Jack Byrne foi a andorinha só que não fez verão no rebaixado Cambuur, de temporada horrenda (ANP/Pro Shots)


Cambuur
Colocação final: 18º (e último) colocado, com 18 pontos
Técnico: Henk de Jong (até a 22ª rodada) e Marcel Keizer
Maior vitória: Excelsior 1x4 Cambuur (17ª rodada)
Maior derrota: Cambuur 0x6 PSV (5ª rodada)
Principal jogador: Jack Byrne (atacante)
Artilheiros: Jack Byrne, Sander van de Streek e Martijn Barto (todos com 4 gols)
Quem mais partidas jogou: Marvin Peersman (lateral esquerdo) e Sander van de Streek (meio-campista), ambos com 32 partidas
Copa nacional: eliminado na segunda fase, pelo PSV
Competição continental: nenhuma
Conceito da temporada: péssimo

O único destaque do Cambuur ao final do primeiro turno era o atacante nigeriano Bartholomew Ogbeche. E ele se transferiu para o Willem II, em janeiro. Por aí já se tem uma ideia do quão aflitiva era a qualidade técnica do elenco do Cambuur para o returno – a bem da verdade, em toda a temporada. Enquanto o De Graafschap se apoiava na relativa capacidade de alguns jogadores, animando-se para evitar a lanterna, o clube auriazul da cidade de Leeuwarden caía num desânimo assustador. Nem mesmo a troca de técnico deu o impulso necessário, e o retorno à segunda divisão logo se tornou uma certeza inegável e inescapável.

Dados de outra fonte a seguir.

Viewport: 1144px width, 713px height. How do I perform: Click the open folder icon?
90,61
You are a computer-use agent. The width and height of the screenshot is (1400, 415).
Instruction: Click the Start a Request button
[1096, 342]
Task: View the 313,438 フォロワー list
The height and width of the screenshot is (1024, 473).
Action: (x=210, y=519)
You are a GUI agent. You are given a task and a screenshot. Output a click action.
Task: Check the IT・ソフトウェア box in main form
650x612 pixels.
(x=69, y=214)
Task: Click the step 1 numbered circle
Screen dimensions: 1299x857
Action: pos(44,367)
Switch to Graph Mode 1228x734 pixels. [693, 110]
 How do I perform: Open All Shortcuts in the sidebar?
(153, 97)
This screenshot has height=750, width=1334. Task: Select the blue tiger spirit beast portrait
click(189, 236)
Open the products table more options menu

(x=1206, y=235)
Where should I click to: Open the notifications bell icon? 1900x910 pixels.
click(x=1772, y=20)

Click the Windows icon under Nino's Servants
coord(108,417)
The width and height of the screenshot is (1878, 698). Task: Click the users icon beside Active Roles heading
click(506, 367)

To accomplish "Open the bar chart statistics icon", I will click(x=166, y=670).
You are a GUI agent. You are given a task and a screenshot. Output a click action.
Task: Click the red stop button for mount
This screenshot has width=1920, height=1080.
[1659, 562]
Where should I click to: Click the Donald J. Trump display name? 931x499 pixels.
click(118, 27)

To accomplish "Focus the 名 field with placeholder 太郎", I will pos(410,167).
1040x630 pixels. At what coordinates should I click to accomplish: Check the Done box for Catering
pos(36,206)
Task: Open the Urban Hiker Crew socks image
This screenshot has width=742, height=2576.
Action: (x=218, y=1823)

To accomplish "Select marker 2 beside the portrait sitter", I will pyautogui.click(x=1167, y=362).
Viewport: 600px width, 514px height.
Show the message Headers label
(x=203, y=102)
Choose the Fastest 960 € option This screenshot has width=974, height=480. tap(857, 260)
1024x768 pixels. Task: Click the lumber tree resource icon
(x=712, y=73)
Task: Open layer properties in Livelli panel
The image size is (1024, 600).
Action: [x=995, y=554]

Também, pudera. Pior defesa (79 gols sofridos!), pior ataque (apenas 33 marcados), pior campanha da Eredivisie tanto em casa quanto fora... justificativas não faltam para o rebaixamento. No campo, o que se via era um time inábil ofensivamente, com o irlandês Jack Byrne como único destaque. E inseguro na defesa. Talvez a melhor prova disso tudo tenha vindo no jogo que sacramentou o descenso: o 6 a 2 sofrido para o PSV, na penúltima rodada.

Contra o futuro bicampeão, Byrne e Sander van de Streek até causaram perigo à defesa dos Eindhovenaren, aproveitando o espaço dos contragolpes e deixando o placar em 3 a 2. Só que a defesa fraca do Cambuur possibilitou a goleada, apenas confirmando o que já se esperava desde o principio do returno, com sete derrotas seguidas. Tão fraco quanto o De Graafschap e sem o ânimo deste, o time de Leeuwarden não pode reclamar da sorte: mereceu cair.